A group of fifty doctors along with the non-profits groups, Single Payer Action and Our Economy, filed an amicus brief with the Supreme Court arguing that the individual mandate in the Affordable Care Act should be struck down. From Single Payer Action’s blog:
The doctors are challenging the government’s claim that the individual mandate is necessary to reach Congress’ goal of universal coverage.
“The court should decide the constitutionality of the individual mandate based on the best available evidence,” said attorney Oliver Hall.
“That’s why it is so important that these medical doctors provide the court with the information in their brief, which demonstrates that Congress can address the United States’ healthcare crisis by adopting a single payer system.”
“It is not necessary to force Americans to buy private health insurance to achieve universal coverage,” said Russell Mokhiber of Single Payer Action. “There is a proven alternative that Congress didn’t seriously consider, and that alternative is a single payer national health insurance system.”
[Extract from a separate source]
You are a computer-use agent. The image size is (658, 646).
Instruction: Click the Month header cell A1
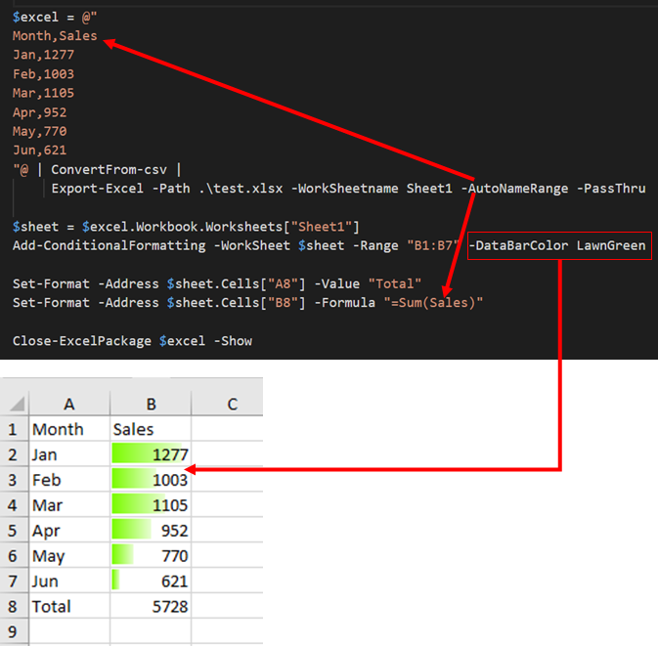[68, 429]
The brief argues that Congress doesn’t need the new power to compel individuals to buy a product from a private company to effectively regulate the healthcare marketplace. It can easily do so with its current approaches, such as a single payer system, which is used for Medicare. The individual mandate is therefore neither a “necessary” nor “reasonable” expansion of authority to achieve the government’s stated objectives.
The policy argument for the individual mandate has always been extremely dubious. If the government wants everyone to be covered by health insurance, an individual mandate is an ineffective tool that will never fully achieve that goal. Other methods that have the government just directly provide insurance for those without insurance with very basic coverage would do a significantly better job. Congress only needs the mandate, because it actively chose not to use one of several more effective alternatives that are indisputably constitutional.
From March 26-28 the Supreme Court will be hearing 5 1/2 hours of oral arguments on the constitutionality of the ACA. This is one of a flood of amicus briefs filed for what is sure to be one of the most closely watched Supreme Court cases of the 21st Century.